[EXERCISE PASSAGE]
####################

The vaccine against the SARS-CoV-2 coronavirus developed by Moderna is validated by the European Medicines Agency, a few weeks after approval by the FDA in the United States. Henceforth, two vaccines are therefore validated in Europe: Pfizer and Moderna, both based on messenger RNA.
While AstraZeneca’s vaccine was recently validated in the United Kingdom to fight the pandemic, the European Medicines Agency has just approved Moderna’s vaccine on January 6, 2021. As for that of Pfizer- BioNTech, the only one previously available in the European Union, it relies on messenger RNA. The formula is therefore similar, but the two vaccines differ in several aspects.
The first difference is simply based on its availability: the European Union has ordered 160 million doses (24 million for France), against 300 million for that of Pfizer (45 million for France). This is probably explained by its cost, which is higher – 18 dollars against 14 dollars for Pfizer.
While Pfizer’s vaccine is partly of German origin, Moderna is a US-based company – part of the doses however will be made in France by Recipharm in Indre-et-Loire in order to streamline deliveries. Led for several years by the French Stéphane Bancel, Moderna is a pioneer in biotechnology. It was founded in 2010 and all of its research is entirely dedicated to pharmaceutical formulas based on messenger RNA.

####################

(Pixel coordinate grounding data)
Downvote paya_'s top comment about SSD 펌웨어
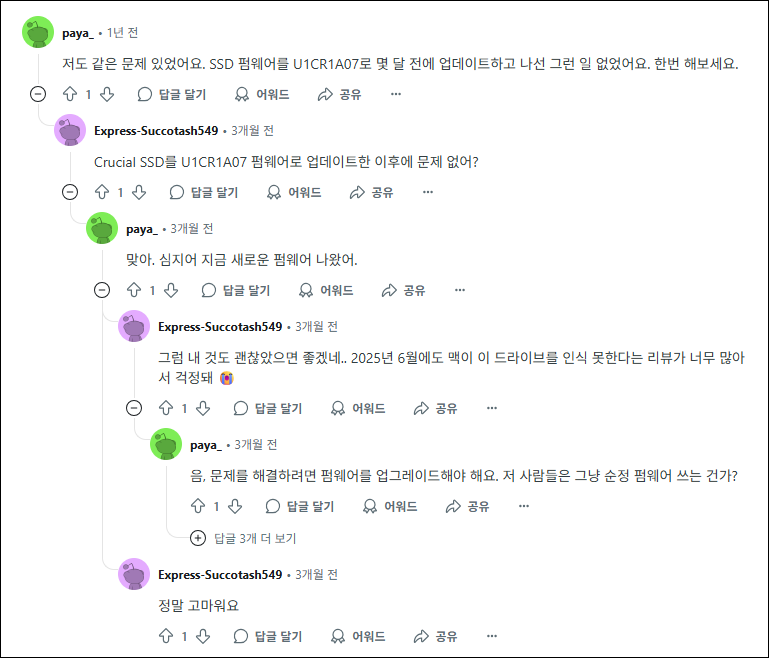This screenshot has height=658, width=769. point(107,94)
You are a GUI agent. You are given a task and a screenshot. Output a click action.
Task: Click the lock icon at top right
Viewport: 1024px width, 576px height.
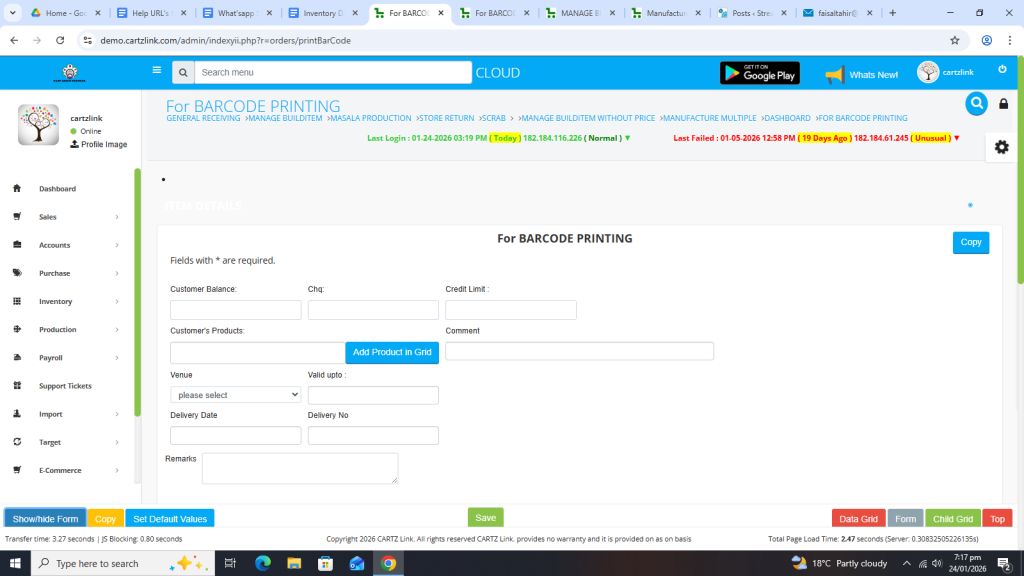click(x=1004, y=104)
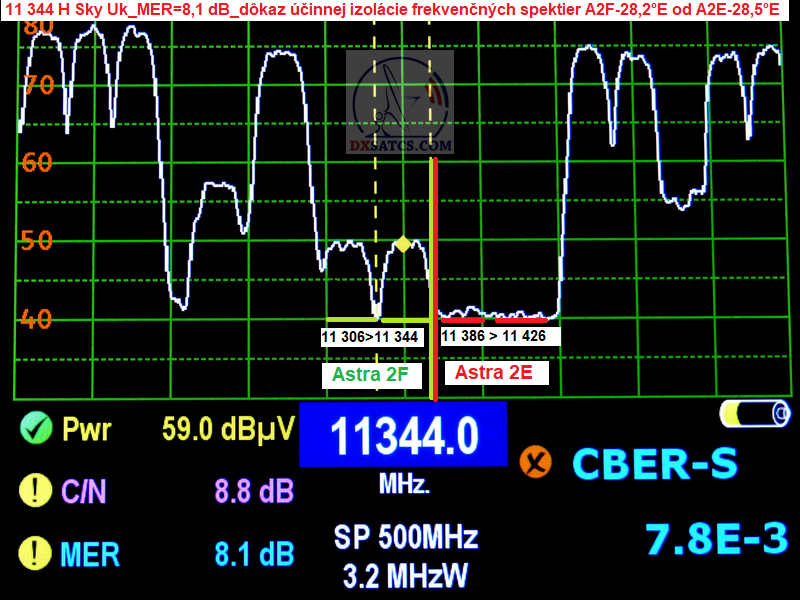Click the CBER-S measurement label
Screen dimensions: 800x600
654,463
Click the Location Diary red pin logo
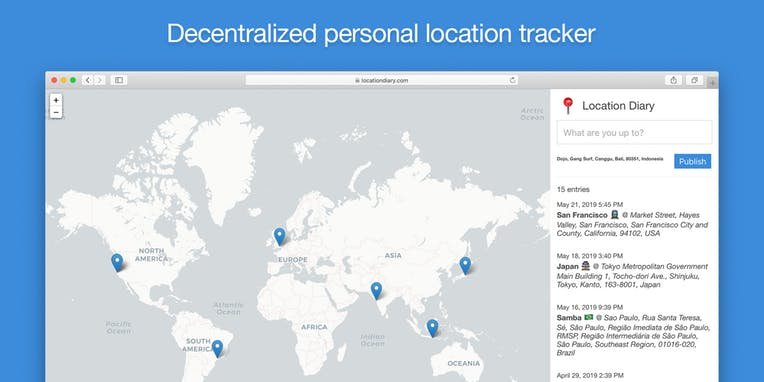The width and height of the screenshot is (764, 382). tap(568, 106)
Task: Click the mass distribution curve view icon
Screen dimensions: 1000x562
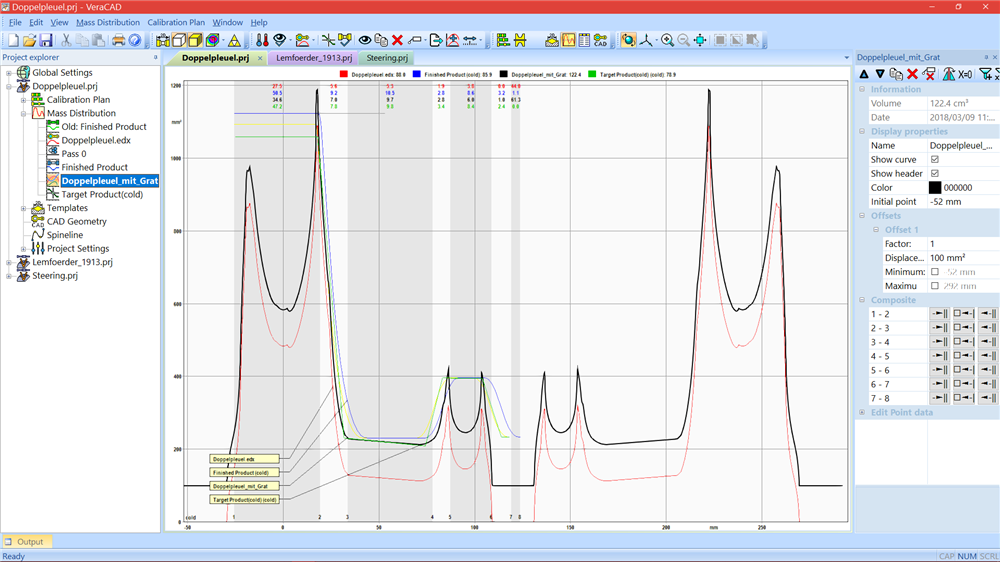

####################

Continue the passage on Moderna's coronavirus vaccine, starting after its final sentence.

As with Pfizer, Moderna’s coronavirus vaccine needs to be stored in super freezers. But the latter requires lower temperatures than that of Pfizer (–60 to 80 degrees Celsius): the Moderna vaccine is frozen at –20 degrees (up to 6 months) then a normal fridge is sufficient for thawed storage, at 5 degrees (up to 1 month). This small difference in temperatures can hardly be explained, since it relies on trade secrets, namely the exact formula in the laboratory to stabilize the very fragile messenger RNA.
Efficiency is similar
Beyond manufacturing and then distribution, Moderna and Pfizer vaccines are getting closer not only in their messenger RNA-based technique, but also in their results. They have the highest efficiency on the market against the coronavirus, with 94.1% efficiency respectively for Moderna’s and 95% for Pfizer’s. Both cases have been demonstrated to be safe in phase 3 trials, which means that no significant unanticipated side effects were noted during studies involving samples of several tens of thousands of people.
In the United States, Moderna’s vaccine has been approved since December 18, 2020. It has since been used alongside that of Pfizer.